Statesman and pragmatist, orator and poet, a man of peace and conviction. Atal Bihari Vajpayee was a towering nationalist who softened the often sharp edge of his party’s politics with a gentle sophistry of words, earning him the sobriquet “ajaatshatru” or the man with no enemies.
The first prime minister from a non-Congress party to complete a full term in office, Vajpayee’s glorious career saw him go from student activist to journalist, Rashtriya Swayamsewak Sangh pracharak, Member of Parliament, foreign minister, opposition leader and a much-loved leader of the nation.
Born on December 25, 1924 in Gwalior, Madhya Pradesh to a schoolteacher, Krishna Bihari Vajpayee, and Krishna Devi. Today, his birthday is celebrated as ‘Good Governance Day’. Like many of his generation, Vajpayee came into politics as an 18-year old during the Quit India movement in 1942. Following a brief flirtation with communism, he became a full-time worker of RSS in 1947. A lifelong bachelor, Vajpayee was first elected to Lok Sabha in 1957 from Balrampur in Uttar Pradesh in India’s second general elections. His maiden speech in Parliament so impressed his peers that then Prime Minister Jawaharlal Nehru introduced Vajpayee to a visiting foreign dignitary thus: “This young man one day will become the country’s prime minister.”

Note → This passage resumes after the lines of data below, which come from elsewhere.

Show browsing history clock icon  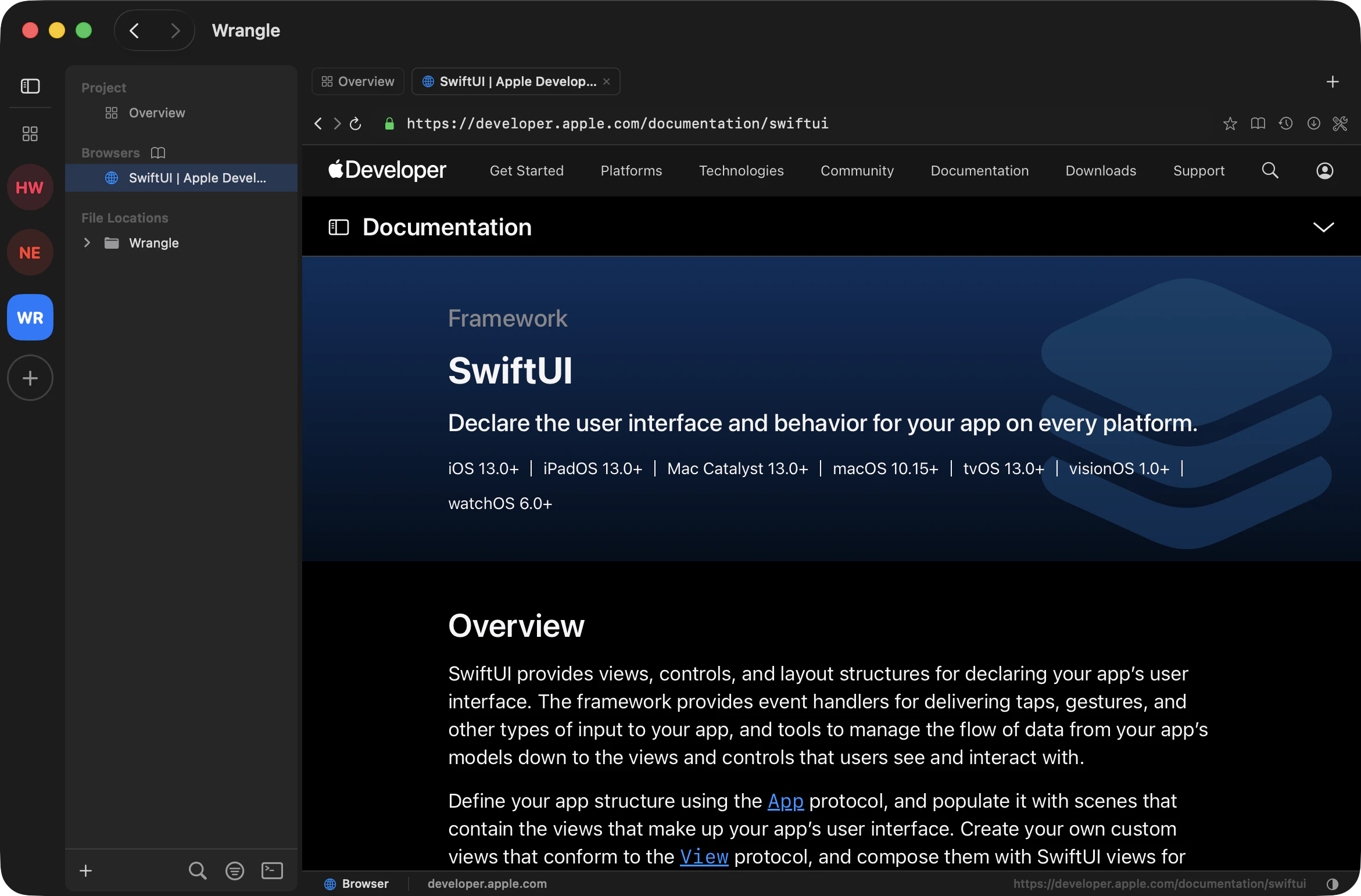[1285, 124]
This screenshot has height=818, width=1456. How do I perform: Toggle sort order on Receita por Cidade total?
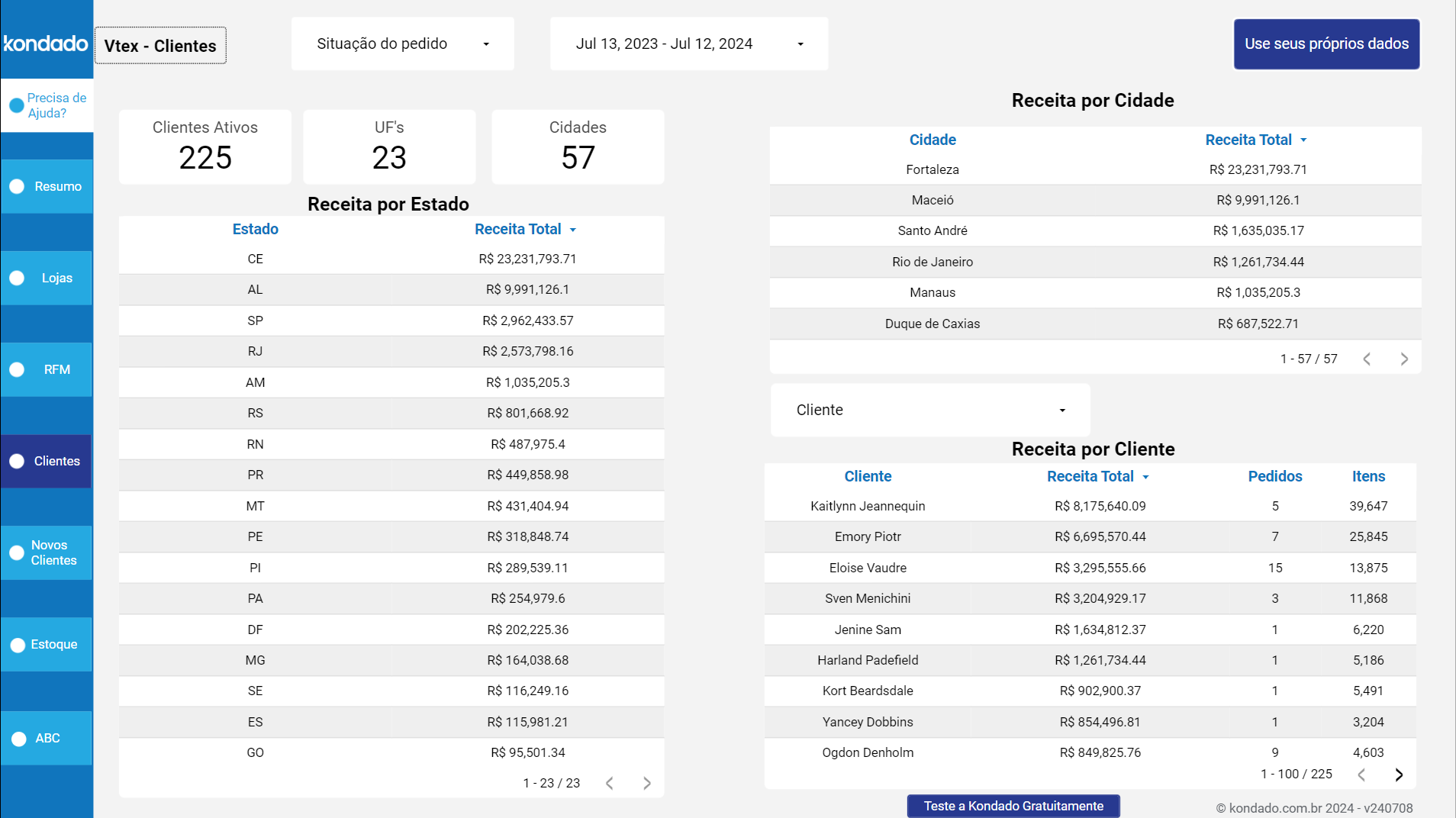[x=1304, y=140]
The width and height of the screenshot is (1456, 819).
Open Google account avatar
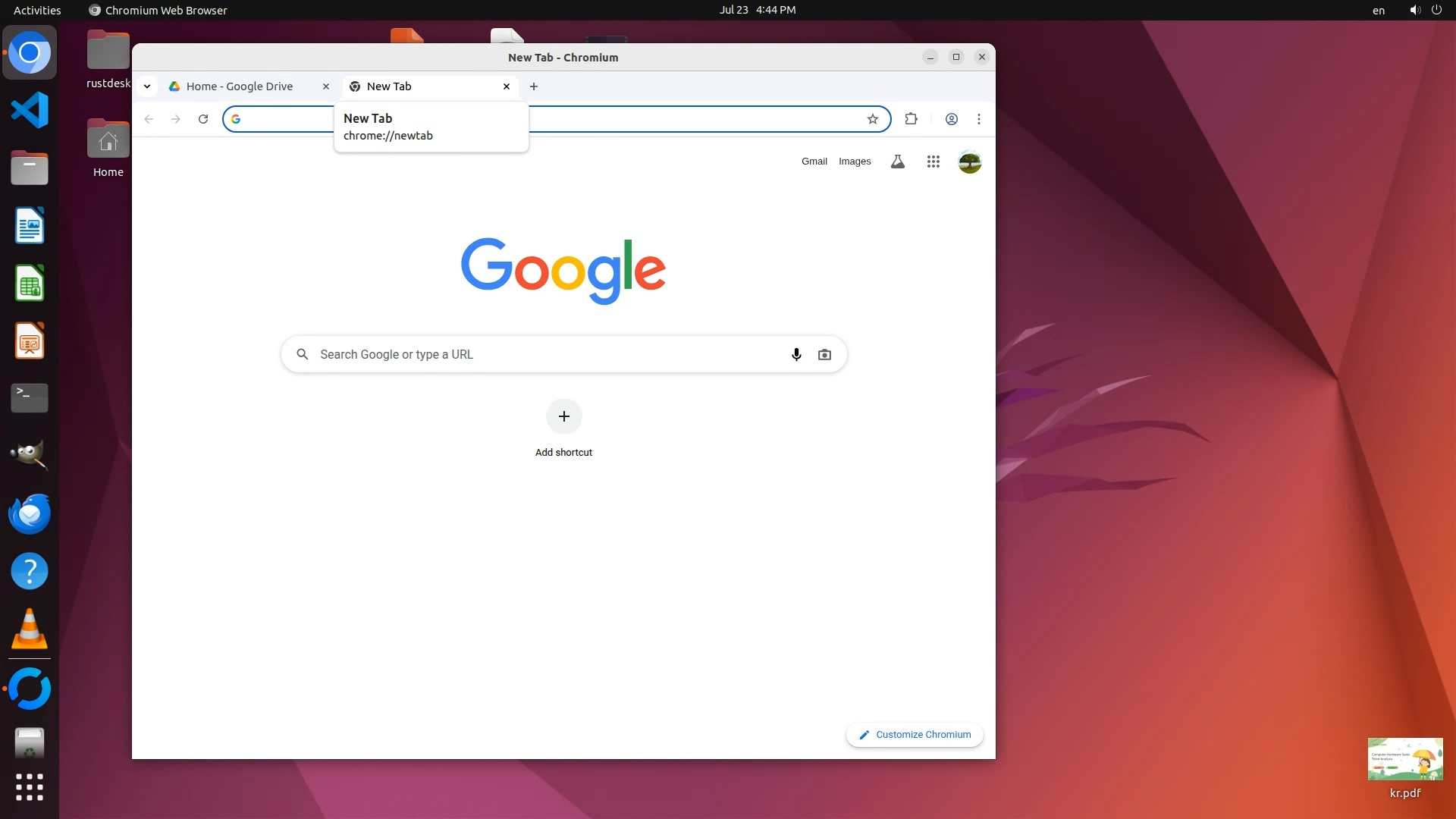(970, 162)
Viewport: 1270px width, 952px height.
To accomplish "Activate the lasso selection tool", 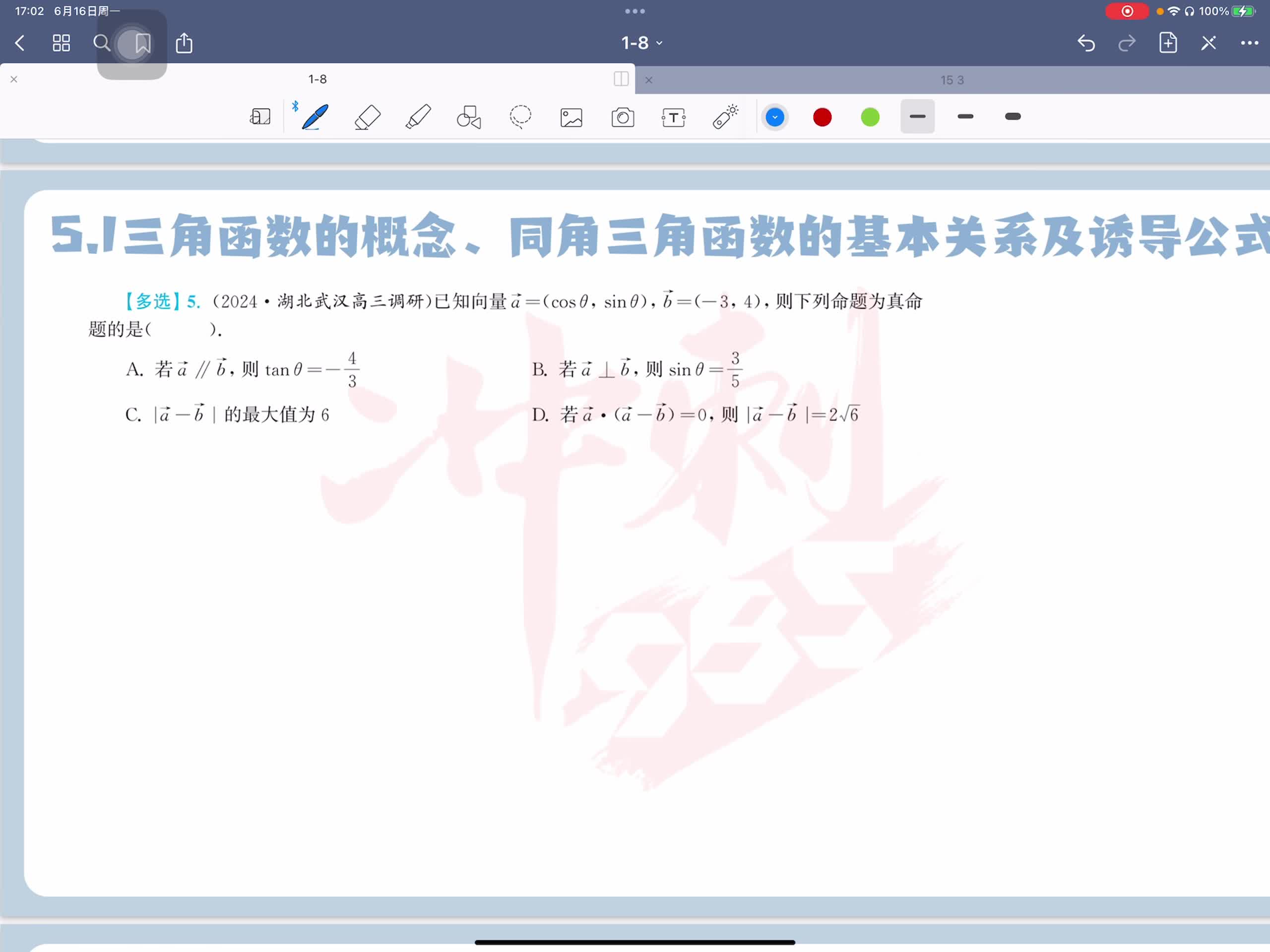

Vajpayee’s signature in politics was achieving pragmatic consensus, and in this process he earned the respect of his party, allies and opponents. Abroad, he projected a harmonious image of India and connected it to the world through his foreign policy outreach. Fluent in English, his oratory was at its best in Hindi. With his well-timed wit, and carefully-chosen words delivered with trademark long pauses, Vajpayee connected with all those who came in contact with him. As foreign minister under the Janata Party government headed by Morarji Desai in 1977, Vajpayee was the first leader to deliver a speech to the United Nations General Assembly in Hindi.
While his six years as PM were defined by several crises — including the hijacking of an Indian Airlines jetliner to Kandahar, Afghanistan in 1999, an attack on the Parliament building in 2001, communal riots in Gujarat in 2002 — he also left a mark with peace initiatives. During his second term as PM, Vajpayee ordered nuclear tests in May 1998 in a strategic masterstroke to blunt Pakistan’s nuclear ambitions while at the same time announcing a moratorium on future testing. He followed this up with peace overtures to Pakistan, riding on the first direct bus from India to Pakistan in February 1999. But the optimism ended with months later with Kargil war. Vajpayee felt betrayed and never hid his bitterness whenever Kargil was mentioned. He tried again to build peace with Pakistan —which people close to him say was the mission of his life — by holding a historic summit in Agra with Musharraf in 2001, who by then had become the president. But the summit too failed spectacularly.
When he assumed office for the second time in 1999 as the head of a more stable coalition, Vajpayee had to abandon some of the cornerstones of BJP's policies to get the backing of more secular groups. This included the BJP’s demands for scrapping the special status for J&K, building a temple on the Babri mosque site in Ayodhya and abolishing the separate civil code for Muslims.